Adjustments to previously estimated reserves are reflected in our
financial results in the periods in which they are made.
While our reported reserves make a reasonable provision for our
unpaid loss and LAE obligations, it should be noted that the process
of estimating required reserves does, by its very nature, involve
uncertainty. The level of uncertainty can be influenced by factors
such as the existence of coverage with long duration payment pat-
terns and changes in claim handling practices, as well as the factors
noted above. Ultimate actual payments for claims and LAE could
turn out to be significantly different from our estimates.
Our liabilities for unpaid losses and LAE related to tabular workers’
compensation and certain assumed reinsurance coverage are
discounted to the present value of estimated future payments. Prior
to discounting, these liabilities totaled $948 million and $890 million
at Dec. 31, 2001 and 2000, respectively. The total discounted liability
reflected on our balance sheet was $768 million and $681 million
at Dec. 31, 2001 and 2000, respectively. The liability for workers’
compensation was discounted using rates of up to 3.5%, based on
state-prescribed rates. The liability for certain assumed reinsurance
coverage was discounted using rates up to 7.5%, based on our
return on invested assets or, in many cases, on yields contractually
guaranteed to us on funds held by the ceding company, as permitted
by the state of domicile.
Lloyd’s — We participate in Lloyd’s as an investor in underwriting
syndicates and as the owner of a managing agency. We record our
pro rata share of syndicate assets, liabilities, revenues and
expenses, after making adjustments to convert Lloyd’s accounting
to U.S. GAAP. The most significant U.S. GAAP adjustments relate to
income recognition. Lloyd’s syndicates determine underwriting
results by year of account at the end of three years. We record
adjustments to recognize underwriting results as incurred, including
the expected ultimate cost of losses incurred. These adjustments
to losses are based on actuarial analysis of syndicate accounts,
including forecasts of expected ultimate losses provided by the
syndicates. The results of our operations at Lloyd’s are recorded on
a one-quarter lag due to time constraints in obtaining and analyzing
such results for inclusion in our consolidated financial statements
on a current basis.
Policy Acquisition Expenses The costs directly related to writing
an insurance policy are referred to as policy acquisition expenses
and consist of commissions, state premium taxes and other direct
underwriting expenses. Although these expenses are incurred when
we issue a policy, we defer and amortize them over the same period
as the corresponding premiums are recorded as revenues.
On a regular basis, we perform a recoverability analysis of the
deferred policy acquisition costs in relation to the expected
recognition of revenues, including anticipated investment income,
and reflect adjustments, if any, as period costs. Should the
analysis indicate that the acquisition costs are unrecoverable,
further analyses are performed to determine if a reserve is
required to provide for losses which may exceed the related
unearned premiums.
Guarantee Fund and Other Insurance-Related Assessments
Effective Jan. 1, 1999, we adopted the provisions of the AICPA
Statement of Position (“SOP”) 97-3, “Accounting by Insurance and
Other Enterprises for Insurance-Related Assessments.” As a result,
we established an accrual related to estimated future guarantee
fund payments based on a three-year average of paid assessments.
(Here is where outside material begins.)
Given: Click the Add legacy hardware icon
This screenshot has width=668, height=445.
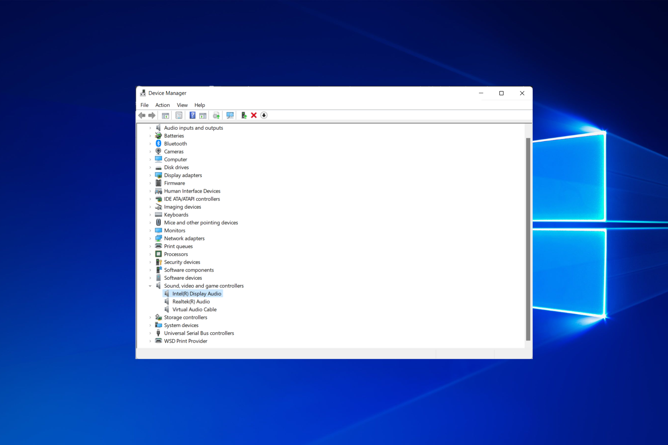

We also accrue for specific known events and insolvencies. An asset
is recorded related to future premium tax offsets for those states in
which we are able to take a premium tax credit. We recorded in
income from continuing operations a pretax expense of $41 million
($27 million after-tax) in the first quarter of 1999 representing the
cumulative effect of adopting the provisions of this SOP related to
our property-liability insurance business. The accrual is expected
to be disbursed as assessed during a period of up to 30 years.